Furfural hydrogenation is a key step in converting biomass-derived platform molecules into value-added chemicals and fuels. This review covers experimental and computational work from 1929 to 2025, starting with early copper and nickel catalysts and moving to today's bimetallic alloys, MXene-supported systems, and Pt/aluminosilicates. We examine how metal composition, support acidity, solvent choice, and hydrogen pressure steer selectivity toward furfural alcohol (FA), 2-methylfuran (2-MF), tetrahydrofurfural alcohol (THFA), or the two pentanediols.

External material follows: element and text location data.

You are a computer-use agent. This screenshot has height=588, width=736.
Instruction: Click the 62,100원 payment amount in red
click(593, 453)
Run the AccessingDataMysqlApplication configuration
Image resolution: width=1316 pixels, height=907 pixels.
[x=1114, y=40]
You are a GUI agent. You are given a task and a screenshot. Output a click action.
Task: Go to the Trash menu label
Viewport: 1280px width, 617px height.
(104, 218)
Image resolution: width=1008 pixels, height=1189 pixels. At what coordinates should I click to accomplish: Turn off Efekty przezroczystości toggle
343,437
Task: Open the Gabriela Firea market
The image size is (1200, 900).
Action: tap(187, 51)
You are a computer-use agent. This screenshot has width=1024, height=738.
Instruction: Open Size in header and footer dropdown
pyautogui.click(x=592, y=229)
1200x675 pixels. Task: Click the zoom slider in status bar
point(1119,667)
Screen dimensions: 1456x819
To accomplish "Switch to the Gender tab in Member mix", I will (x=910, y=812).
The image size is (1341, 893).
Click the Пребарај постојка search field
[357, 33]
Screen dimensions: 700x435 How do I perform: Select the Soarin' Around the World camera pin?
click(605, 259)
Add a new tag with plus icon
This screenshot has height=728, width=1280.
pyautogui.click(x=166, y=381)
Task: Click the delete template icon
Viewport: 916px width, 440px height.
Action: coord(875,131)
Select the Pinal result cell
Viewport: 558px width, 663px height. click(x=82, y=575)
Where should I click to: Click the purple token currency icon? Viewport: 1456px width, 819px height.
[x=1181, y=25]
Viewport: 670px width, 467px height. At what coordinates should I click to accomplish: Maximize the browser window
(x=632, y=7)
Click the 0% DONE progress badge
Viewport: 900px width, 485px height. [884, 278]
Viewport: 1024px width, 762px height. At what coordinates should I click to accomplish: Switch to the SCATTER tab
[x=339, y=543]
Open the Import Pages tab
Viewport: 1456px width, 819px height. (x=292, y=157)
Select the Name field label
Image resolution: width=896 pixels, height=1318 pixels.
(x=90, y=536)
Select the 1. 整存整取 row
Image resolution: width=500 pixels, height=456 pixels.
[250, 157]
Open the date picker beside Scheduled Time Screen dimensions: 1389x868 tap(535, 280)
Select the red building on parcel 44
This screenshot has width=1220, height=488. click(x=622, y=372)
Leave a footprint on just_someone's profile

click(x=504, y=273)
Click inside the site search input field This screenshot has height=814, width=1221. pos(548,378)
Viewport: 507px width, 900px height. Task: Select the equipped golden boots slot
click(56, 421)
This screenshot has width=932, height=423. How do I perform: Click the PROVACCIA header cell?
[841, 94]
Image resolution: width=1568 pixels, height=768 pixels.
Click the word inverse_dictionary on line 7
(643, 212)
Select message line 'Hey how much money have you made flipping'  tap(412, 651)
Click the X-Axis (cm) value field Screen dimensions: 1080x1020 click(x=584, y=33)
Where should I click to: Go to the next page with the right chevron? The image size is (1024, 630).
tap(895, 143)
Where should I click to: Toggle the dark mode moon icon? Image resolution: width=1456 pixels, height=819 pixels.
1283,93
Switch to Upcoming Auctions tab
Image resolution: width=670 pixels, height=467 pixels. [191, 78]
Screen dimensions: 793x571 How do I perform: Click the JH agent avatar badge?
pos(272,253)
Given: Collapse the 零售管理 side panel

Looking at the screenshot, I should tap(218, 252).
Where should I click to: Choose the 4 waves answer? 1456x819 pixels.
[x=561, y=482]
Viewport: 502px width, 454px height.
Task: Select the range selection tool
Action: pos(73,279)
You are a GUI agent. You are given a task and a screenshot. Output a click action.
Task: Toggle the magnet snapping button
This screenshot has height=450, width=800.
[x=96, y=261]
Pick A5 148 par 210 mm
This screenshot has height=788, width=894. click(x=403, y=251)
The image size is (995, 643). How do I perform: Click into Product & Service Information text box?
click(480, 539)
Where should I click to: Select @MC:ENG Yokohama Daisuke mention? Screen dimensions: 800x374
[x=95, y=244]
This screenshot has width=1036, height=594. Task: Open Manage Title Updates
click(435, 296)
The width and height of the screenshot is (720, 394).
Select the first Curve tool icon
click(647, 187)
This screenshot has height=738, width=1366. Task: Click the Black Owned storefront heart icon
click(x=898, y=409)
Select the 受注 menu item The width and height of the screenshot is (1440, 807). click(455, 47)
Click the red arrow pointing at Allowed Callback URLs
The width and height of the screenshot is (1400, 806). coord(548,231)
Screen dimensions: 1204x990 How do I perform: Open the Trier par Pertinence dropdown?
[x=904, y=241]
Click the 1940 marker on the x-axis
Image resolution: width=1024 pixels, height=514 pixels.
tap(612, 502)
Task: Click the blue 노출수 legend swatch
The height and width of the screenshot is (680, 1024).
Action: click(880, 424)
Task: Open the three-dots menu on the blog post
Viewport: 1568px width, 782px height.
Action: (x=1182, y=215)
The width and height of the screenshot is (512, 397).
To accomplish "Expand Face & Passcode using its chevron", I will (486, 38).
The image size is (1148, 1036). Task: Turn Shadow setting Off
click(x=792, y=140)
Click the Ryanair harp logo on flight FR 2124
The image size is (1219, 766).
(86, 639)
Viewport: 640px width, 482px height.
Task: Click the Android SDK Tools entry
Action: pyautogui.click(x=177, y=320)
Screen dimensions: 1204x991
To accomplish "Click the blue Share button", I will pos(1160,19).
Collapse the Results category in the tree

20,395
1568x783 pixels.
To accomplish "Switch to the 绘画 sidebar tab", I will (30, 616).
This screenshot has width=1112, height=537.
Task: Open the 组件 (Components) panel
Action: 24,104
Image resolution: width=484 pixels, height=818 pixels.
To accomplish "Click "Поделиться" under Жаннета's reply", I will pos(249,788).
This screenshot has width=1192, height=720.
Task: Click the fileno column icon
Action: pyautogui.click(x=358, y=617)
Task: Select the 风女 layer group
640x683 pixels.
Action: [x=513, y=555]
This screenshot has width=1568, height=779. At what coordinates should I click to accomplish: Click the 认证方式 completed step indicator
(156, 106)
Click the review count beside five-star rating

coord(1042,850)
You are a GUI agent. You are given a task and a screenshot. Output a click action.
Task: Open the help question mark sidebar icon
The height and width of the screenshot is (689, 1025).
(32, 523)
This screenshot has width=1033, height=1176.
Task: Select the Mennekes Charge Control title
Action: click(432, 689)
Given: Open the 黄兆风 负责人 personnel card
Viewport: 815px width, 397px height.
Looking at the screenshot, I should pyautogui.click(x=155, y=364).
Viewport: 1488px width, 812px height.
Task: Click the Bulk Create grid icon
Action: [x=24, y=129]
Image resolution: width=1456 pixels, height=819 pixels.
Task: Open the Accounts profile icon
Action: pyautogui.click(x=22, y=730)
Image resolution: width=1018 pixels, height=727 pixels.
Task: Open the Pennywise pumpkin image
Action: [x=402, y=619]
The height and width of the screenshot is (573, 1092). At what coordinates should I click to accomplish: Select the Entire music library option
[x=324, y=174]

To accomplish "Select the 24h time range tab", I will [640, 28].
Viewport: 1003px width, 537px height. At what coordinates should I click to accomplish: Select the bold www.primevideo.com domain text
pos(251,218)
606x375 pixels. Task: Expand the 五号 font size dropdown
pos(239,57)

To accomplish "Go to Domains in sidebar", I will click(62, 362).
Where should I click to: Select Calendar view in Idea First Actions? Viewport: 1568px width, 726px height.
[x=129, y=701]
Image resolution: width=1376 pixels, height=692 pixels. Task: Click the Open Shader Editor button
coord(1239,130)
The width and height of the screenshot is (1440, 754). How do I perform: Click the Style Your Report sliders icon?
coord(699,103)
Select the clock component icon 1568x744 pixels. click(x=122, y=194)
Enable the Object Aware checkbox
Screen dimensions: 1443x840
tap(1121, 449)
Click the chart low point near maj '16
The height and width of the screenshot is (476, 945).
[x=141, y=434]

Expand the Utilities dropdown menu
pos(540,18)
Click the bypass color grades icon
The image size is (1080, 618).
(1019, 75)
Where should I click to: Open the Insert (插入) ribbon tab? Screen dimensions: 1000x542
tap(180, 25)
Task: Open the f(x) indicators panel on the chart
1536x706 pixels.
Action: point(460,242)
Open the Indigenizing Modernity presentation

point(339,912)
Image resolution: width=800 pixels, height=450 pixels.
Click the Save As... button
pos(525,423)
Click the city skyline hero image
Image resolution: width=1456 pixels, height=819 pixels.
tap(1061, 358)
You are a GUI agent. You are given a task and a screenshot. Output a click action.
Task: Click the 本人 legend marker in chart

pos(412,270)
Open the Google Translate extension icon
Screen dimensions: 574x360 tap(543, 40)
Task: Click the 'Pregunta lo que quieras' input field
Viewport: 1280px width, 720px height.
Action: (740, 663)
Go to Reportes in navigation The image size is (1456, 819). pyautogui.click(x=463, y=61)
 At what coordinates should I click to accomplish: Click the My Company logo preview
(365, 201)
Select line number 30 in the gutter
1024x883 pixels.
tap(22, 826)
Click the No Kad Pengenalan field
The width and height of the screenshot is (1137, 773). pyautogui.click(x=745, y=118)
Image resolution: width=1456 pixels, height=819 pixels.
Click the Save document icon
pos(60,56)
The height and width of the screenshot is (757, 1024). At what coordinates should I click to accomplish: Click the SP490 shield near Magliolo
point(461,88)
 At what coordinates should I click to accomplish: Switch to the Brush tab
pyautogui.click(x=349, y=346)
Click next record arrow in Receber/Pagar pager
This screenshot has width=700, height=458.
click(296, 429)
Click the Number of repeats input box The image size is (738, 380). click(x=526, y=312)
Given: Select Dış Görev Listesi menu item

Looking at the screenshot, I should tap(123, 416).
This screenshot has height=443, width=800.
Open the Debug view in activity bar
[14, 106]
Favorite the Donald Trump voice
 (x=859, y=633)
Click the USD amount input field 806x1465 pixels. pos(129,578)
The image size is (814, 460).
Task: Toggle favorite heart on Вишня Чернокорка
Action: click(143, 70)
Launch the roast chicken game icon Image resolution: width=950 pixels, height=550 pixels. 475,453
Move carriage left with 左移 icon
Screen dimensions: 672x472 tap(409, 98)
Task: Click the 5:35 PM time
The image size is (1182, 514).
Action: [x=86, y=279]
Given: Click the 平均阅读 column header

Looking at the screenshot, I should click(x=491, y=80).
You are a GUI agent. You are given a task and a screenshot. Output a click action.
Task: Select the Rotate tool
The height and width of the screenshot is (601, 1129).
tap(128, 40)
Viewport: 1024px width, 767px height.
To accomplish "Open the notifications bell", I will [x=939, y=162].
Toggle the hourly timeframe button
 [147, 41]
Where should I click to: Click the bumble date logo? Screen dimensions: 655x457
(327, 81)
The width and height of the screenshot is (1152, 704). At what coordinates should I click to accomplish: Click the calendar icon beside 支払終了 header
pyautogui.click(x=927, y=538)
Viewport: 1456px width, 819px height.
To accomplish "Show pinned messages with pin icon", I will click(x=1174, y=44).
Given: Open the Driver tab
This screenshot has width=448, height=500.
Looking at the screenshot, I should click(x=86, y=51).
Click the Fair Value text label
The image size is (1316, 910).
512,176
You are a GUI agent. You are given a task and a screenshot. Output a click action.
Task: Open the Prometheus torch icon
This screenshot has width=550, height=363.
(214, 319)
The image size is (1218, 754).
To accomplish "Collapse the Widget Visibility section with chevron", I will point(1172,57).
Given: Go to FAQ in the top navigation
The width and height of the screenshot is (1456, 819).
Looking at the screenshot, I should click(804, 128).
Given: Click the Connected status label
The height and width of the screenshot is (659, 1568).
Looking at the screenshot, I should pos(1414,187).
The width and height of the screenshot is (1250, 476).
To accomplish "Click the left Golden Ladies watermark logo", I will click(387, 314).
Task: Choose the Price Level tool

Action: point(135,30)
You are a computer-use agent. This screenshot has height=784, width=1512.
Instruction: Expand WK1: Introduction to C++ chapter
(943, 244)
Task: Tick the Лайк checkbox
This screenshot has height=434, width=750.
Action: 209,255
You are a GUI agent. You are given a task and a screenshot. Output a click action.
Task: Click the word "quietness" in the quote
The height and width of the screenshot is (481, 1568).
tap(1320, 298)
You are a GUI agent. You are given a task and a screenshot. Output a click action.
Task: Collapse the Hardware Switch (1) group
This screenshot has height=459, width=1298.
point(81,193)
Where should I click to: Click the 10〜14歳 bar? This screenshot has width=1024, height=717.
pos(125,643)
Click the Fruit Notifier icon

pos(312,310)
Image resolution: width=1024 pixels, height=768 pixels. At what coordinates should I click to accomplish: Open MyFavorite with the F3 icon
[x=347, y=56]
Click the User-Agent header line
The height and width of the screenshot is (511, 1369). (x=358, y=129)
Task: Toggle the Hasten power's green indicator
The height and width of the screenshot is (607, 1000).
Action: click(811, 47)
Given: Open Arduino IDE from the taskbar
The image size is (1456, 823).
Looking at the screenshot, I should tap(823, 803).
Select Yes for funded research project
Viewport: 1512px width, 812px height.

Density functional theory (DFT) calculations, including our recent work, reveal adsorption geometries, activation barriers, and branching pathways, while machine-learning (ML) models predict high FA selectivity for optimized bimetallic systems. A unified scheme is proposed that integrates initial carbonyl hydrogenation, side-chain hydrogenolysis, full ring saturation, and ring-opening routes, whether from THFA or directly from FA (our patented catalysts and recent Pt/aluminosilicate results). Key factors controlling selectivity are discussed in detail. Catalyst deactivation, noble-metal cost, and scale-up remain hurdles; non-precious metals, robust supports, and combined theory-experiment loops offer practical fixes. Techno-economic viability is highlighted, with minimum selling prices (MSP) of ∼1300 t −1 for FA (single-step) and higher for diols due to complexity, alongside lifecycle benefits (near-zero or net-negative CO 2 with renewable H 2 for FA production). The discussion concludes with concrete directions for selective, stable, and industrially viable furfural upgrading. Mechanistic insights from XPS, STM, DFT, and ML guide catalyst design and performance optimization. • Furfural hydrogenation catalysts advance from 1920 copper-chromite to present Pt/aluminosilicates and MXenes. • Unified reaction mechanism links hydrogenation, hydrogenolysis, ring saturation and ring-opening via ML and DFT. • Selectivity is governed by metal-support acidity, solvent polarity, and hydrogen pressure. • Deactivation, noble-metal cost, and scale-up are met by non-precious metals, robust supports, process intensification. • Techno-economic viability and net-negative emissions enabled by renewable H 2 and circular biorefinery design.